2.4. Bij memorie van antwoord in het incidenteel appel heeft TNO verweer gevoerd en geconcludeerd dat het hof het incidenteel appel ongegrond zal oordelen, met veroordeling van HB in de kosten daarvan.
2.5. Ter zitting van dit hof van 14 november 2007 hebben partijen de zaak doen bepleiten, HB door mr. F. Kolkman, advocaat te Wierden, en TNO door mr. R. Dijkema, advocaat te Hilversum. Beide raadslieden hebben daarbij pleitnotities in het geding gebracht.
2.6. Vervolgens hebben partijen de stukken voor het wijzen van arrest aan het hof overgelegd.
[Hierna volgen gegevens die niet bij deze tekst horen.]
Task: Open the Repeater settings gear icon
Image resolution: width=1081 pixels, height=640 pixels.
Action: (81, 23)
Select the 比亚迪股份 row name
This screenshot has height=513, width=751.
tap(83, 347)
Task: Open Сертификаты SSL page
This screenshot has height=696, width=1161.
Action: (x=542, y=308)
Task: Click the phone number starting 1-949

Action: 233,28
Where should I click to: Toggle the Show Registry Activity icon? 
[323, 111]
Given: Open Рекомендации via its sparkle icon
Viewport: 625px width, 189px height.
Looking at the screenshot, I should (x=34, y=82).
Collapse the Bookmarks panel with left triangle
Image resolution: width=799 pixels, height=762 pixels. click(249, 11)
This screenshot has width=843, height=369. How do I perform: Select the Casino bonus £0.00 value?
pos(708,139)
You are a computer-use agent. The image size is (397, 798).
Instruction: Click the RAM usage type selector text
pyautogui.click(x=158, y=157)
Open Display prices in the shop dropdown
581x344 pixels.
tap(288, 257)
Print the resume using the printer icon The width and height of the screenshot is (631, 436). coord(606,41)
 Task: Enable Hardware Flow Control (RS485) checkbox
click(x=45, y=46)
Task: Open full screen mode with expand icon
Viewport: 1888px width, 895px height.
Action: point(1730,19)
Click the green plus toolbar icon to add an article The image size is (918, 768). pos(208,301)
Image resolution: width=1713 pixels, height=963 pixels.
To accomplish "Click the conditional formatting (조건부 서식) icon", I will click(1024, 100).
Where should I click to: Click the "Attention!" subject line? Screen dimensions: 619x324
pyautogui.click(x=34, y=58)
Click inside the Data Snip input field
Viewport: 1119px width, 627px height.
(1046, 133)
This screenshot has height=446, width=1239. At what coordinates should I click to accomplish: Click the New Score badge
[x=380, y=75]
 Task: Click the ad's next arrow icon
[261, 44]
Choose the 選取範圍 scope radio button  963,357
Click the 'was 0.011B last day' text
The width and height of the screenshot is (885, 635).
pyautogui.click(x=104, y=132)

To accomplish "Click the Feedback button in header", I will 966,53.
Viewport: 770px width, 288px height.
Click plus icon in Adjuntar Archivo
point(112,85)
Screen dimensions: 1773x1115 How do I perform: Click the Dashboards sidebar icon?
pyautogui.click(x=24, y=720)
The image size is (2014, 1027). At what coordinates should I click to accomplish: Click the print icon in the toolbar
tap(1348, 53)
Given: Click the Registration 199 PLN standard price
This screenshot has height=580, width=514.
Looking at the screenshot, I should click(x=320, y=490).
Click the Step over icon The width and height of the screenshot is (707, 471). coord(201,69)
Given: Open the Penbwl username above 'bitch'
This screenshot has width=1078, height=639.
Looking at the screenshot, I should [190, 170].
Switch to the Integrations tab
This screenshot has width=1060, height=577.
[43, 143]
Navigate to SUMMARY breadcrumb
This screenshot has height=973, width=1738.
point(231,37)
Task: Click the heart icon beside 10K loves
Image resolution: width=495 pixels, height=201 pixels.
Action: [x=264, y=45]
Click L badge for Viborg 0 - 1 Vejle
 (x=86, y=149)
Tussen partijen staan in hoger beroep als enerzijds gesteld en anderzijds erkend dan wel niet of onvoldoende weersproken en op grond van de in zoverre niet bestreden inhoud van de overgelegde producties dan wel als door de rechtbank vastgesteld en in hoger beroep niet bestreden, de volgende feiten vast:
3.1. HB legde zich onder meer bedrijfsmatig toe op de productie en verkoop van “dry kilns” (houtdroogkamers). TNO hield en houdt zich bezig met het ontwikkelen en toepassen van innovatieve kennis. Binnen het toenmalige organisatieonderdeel TNO Bouw (thans geheten TNO Bouw en Ondergrond) is tot kort na 1998 het TNO Centrum voor Houttechnologie actief geweest.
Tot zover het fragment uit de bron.